The first thing a man will do for his ideals is lie.
Joseph A. Schumpeter
Back in 2021, the lucky few thousand attendees of COP26 (aka the 26th final chance to save the world) were to be thoroughly entertained by our spiffing prime minister, the now legendary Boris ‘No Rules Were Broken’ Johnson. Just judge for yourself — read this extract from his introductory speech and tell me you are not entertained:
Good afternoon everybody, welcome to COP, welcome to Glasgow. And to Scotland, whose most globally famous fictional son is almost certainly a man called James Bond. Who generally comes to the climax of his lucrative films strapped to a doomsday device, desperately trying to work out which coloured wire to pull to turn it off, while a red digital clock ticks down remorselessly to a detonation which will end human life as we know it.
Gripped? Good, in that case I’ll let Boris continue:
And we’re in roughly the same position, my fellow global leaders, as James Bond today. Except that the tragedy is this is not a movie and the doomsday device is real. And the clock is ticking to the furious rhythm of hundreds of billions of pistons and turbines and furnaces and engines with which we are pumping carbon into the air faster and faster, record outputs, and quilting the earth in an invisible and suffocating blanket of CO2.
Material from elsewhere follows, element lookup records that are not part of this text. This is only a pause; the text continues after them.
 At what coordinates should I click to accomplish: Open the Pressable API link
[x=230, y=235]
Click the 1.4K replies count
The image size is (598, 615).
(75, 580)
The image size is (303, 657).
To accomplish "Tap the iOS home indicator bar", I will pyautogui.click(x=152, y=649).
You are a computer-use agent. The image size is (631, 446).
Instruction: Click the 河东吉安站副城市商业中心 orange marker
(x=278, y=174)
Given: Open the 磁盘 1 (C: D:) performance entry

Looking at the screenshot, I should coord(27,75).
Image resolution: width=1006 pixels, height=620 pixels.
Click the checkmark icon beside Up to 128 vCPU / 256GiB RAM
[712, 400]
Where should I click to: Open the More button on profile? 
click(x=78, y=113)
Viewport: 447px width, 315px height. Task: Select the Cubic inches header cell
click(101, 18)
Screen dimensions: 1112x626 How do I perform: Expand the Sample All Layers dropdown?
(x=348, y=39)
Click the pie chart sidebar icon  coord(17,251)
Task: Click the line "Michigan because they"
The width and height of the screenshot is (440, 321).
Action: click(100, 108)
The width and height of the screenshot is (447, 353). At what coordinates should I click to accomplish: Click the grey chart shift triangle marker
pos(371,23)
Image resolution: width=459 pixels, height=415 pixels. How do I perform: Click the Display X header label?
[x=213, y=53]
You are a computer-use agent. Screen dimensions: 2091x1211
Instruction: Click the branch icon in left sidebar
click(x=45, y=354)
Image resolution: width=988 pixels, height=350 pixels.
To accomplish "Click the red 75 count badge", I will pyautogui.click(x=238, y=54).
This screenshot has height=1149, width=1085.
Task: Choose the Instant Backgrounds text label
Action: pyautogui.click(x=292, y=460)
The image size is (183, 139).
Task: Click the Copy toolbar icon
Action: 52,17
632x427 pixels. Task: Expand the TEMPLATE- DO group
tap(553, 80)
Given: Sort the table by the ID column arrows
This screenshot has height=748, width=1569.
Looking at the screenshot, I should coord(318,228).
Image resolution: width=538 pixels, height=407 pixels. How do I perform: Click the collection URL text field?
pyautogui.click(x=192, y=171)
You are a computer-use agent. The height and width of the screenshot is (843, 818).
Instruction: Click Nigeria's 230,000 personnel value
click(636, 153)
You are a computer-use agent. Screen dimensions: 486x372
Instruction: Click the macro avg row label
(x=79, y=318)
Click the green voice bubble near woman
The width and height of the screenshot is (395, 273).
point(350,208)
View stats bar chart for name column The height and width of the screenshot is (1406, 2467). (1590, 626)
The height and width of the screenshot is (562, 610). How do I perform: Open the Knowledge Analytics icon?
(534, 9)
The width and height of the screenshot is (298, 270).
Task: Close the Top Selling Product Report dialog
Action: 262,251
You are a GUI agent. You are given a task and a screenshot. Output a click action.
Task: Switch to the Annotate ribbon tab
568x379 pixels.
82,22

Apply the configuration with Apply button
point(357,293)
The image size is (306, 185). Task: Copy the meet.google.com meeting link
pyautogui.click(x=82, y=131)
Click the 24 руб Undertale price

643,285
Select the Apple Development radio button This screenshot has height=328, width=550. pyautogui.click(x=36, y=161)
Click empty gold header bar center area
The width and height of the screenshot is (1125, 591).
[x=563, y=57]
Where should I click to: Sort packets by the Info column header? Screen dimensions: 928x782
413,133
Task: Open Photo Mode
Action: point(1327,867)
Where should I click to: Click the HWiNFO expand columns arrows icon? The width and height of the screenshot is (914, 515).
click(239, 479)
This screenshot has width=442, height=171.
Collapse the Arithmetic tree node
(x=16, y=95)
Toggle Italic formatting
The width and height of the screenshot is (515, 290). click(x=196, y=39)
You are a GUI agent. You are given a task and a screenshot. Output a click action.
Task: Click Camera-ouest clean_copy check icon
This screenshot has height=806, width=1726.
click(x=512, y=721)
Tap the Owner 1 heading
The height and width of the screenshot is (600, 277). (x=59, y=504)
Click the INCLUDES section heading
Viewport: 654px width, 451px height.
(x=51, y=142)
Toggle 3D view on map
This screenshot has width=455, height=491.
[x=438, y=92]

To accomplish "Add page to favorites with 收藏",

I wasn’t there, but I’m guessing his audience was lapping this up. And once Boris had finished with his warm up act, His Royal Highness was on hand to pitch in with his own brand of colourful exaggeration:
The Covid-19 pandemic has shown us just how devastating a global cross-border threat can be. Climate change and biodiversity loss are no different – in fact, they pose an even greater existential threat, to the extent that we have to put ourselves on what might be called a war-like footing.
A war-like footing? Surely not. Ah but yes, because apparently, “time has quite literally run out” – yet again!
Since Trump’s commitment to making America great again has now placed the world on an actual, real-life war footing (not one of Charles’s pretend ones but one involving nuclear warheads and shit) we can now look back fondly on such rhetorical gaiety and see it for what it was – eschatological theatrics.
Regrettably, Russia wasn’t in Glasgow to enjoy Boris’s performance; it seems it had better things to do. And it looks like the USA is unlikely to be buying tickets for any future show, so it may be that the annual COP jamboree could finally be running out of steam. A new realpolitik seems to be emerging which seeks to accurately footlight the net zero melodrama. Why, even Boris’s own party seems now to be waking up to the dawning reality. Take, for example, the Rt Hon Robert Jenrick MP, who back in October 2024 had this to say during his leadership campaign:
I would go back to the Climate Change Act. I would change it so that we remove these crazy, interim, binding legal targets – the carbon budgets. I would certainly fight against Ed Miliband’s mad plan to phase out gas by 2030. No serious person believes that’s possible without doing immense harm to working people.
He could have got away with simply saying that no serious person believes that’s possible – period. But the fact that he spoke of causing immense harm does raise the interesting question of moral duty. Whilst I’ve never been a student of ethics, I did pick up the idea somewhere in the past that causing immense harm was a bad thing to do. As indeed is lying to the public. This is what Jenrick’s own website said on that particular subject recently:
As we have seen across Europe the public are sick of systematic dishonesty by the political class about what net zero entails. To reckon with the public will not only bring more people onside-it will force policymakers to balance net zero against our security and economy in a more responsible and pragmatic way. Until then politicians will keep driving political instability that blows back painfully in their faces.
He is, of course, having a dig at Labour and its net zero lunacy — and I say good on him. It’s just a shame that he wasn’t as forthcoming when his illustrious leader was holding forth in Glasgow, conjuring images of doomsday devices and James Bond. Back then it was just a case of snipping the right coloured wire, but as Jenrick knew all along and now admits:
Reaching net zero by 2050 requires us to overhaul the material foundations of our economy in just three decades. There is no historical precedent for such a change. It constitutes an eye-wateringly radical revolution; a bet on scientific progress in technology that doesn’t yet exist.
In its day, Team Boris was engaging in ‘dangerous fantasy green politics unmoored from reality’, but it wasn’t until long after the COP26 revelry had subsided that Jenrick finally chose to use that very phrase when describing every climate sceptic’s favourite Bond villain, Ed Milliband.
And now we find Rishi Sunak (remember him?) getting in on the act, telling the BBC that making net zero targets a legal thing was always a bad idea (duh?). I should be able to substantiate this finding by providing the link to the BBC’s own write-up of that ‘wide ranging’ interview. Only, they somehow forgot to include the legally-enforcing-net-zero-was-always-bonkers revelation, preferring instead to focus mainly upon Rishi’s contrition over the stop-the-boats debacle.
That’s strange, don’t you think? It’s unlike the BBC to edit out stuff they don’t approve of. You don’t suppose they could be part of the dangerous fantasy do you? I understand the BBC is a very idealistic organisation, so you just never know.